Rosa sekarang sudah tinggal di rumah barunya, Suaka Rhino Sumatra (SRS), yang berada di TN Way Kambas. Dia dipindahkan pada tahun 2005 demi keselamatannya. Tidak seperti kebanyakan jenisnya, Rosa tidak takut pada orang, bahkan pernah ditemukan makan di kebun masyarakat. Bahkan pernah masuk ke pasar lokal, hingga diikuti oleh ratusan penduduk desa yang ingin tahu. Zulfi Arsan, kepala dokter hewan SRS, pernah menggambarkan perilaku Rosa sebagai “otaknya agak miring”.

Sekitar waktu Rosa ditangkap, para ahli memperkirakan BBS adalah rumah bagi sekitar 60 sampai 80 individu badak. Tapi bisa jadi, Rosa adalah sisa jenisnya yang terakhir di BBS.

Ada dua narasi tentang badak di BBS. Satu klaim menyatakan badak masih ada jauh di dalam hutan BBS, jumlahnya sekitar belasan individu. Narasi lainnya mengatakan badak telah hilang, punah. Jika ada pun hanya tersisa beberapa individu; atau mungkin yang terakhir telah mati dalam tahun-tahun terakhir ini.
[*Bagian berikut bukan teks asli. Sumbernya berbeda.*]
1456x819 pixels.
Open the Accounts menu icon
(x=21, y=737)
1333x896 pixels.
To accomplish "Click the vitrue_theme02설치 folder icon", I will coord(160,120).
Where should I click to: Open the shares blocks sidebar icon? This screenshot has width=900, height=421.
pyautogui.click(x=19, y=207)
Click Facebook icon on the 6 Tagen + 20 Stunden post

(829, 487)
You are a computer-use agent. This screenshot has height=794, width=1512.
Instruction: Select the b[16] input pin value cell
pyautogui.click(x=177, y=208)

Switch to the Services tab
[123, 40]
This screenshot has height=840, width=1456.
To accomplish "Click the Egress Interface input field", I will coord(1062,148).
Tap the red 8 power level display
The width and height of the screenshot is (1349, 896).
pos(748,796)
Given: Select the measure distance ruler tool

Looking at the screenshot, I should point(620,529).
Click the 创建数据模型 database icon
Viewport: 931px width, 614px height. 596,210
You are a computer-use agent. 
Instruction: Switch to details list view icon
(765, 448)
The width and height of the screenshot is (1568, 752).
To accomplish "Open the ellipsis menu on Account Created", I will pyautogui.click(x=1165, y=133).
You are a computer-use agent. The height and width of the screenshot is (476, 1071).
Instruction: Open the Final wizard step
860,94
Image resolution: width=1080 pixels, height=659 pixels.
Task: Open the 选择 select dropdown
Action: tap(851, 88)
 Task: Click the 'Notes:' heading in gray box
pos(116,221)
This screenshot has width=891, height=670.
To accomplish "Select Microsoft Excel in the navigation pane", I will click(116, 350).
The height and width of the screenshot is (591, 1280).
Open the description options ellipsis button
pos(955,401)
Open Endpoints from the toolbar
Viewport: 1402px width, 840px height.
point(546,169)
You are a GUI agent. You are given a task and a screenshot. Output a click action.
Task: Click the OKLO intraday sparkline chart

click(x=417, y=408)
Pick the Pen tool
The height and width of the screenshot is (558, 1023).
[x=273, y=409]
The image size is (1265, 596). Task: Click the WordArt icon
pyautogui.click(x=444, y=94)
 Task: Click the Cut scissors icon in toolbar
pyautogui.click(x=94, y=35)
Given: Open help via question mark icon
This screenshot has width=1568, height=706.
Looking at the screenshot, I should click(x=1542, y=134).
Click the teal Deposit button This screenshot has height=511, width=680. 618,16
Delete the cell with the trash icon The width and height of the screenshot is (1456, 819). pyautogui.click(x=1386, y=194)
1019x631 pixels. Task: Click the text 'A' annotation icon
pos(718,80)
Kisah badak di BBS dan pertanyaan apakah Rosa adalah salah satu yang terakhir, menimbulkan pertanyaan tentang mau dibawa kemana konservasi badak sumatera. Haruskah kita menangkap sisa badak untuk dibawa ke lokasi penangkaran atau apakah benar ada populasi yang masih berpotensi tetap bertahan di alam liar ini?

Selanjutnya, jika badaknya sudah tidak ada lagi, apa yang akan dilakukan dengan tim pria dan perempuan pemberani yang tergabung dalam RPU BBS?

 

Lokasi TN Bukit Barisan Selatan yang berada di pesisir barat provinsi Lampung.

 

Mencari Tanda Kehadiran Badak

Dalam upaya untuk menghitung jumlah badak di BBS, RPU pada tahun 2012-2013 mengumpulkan 62 sampel kotoran yang dianggap kotoran badak. Namun, pada saat uji genetik dilakukan, hasilnya mengejutkan semua orang, 60 persen sampel bukanlah badak, tapi tapir.

Kemana hilangnya badak-badak itu. Apakah badak di BBS, akan mengikuti cerita hilangnya badak di TN Kerinci Seblat yang terletak di utara BBS, atau Sabah di Malaysia?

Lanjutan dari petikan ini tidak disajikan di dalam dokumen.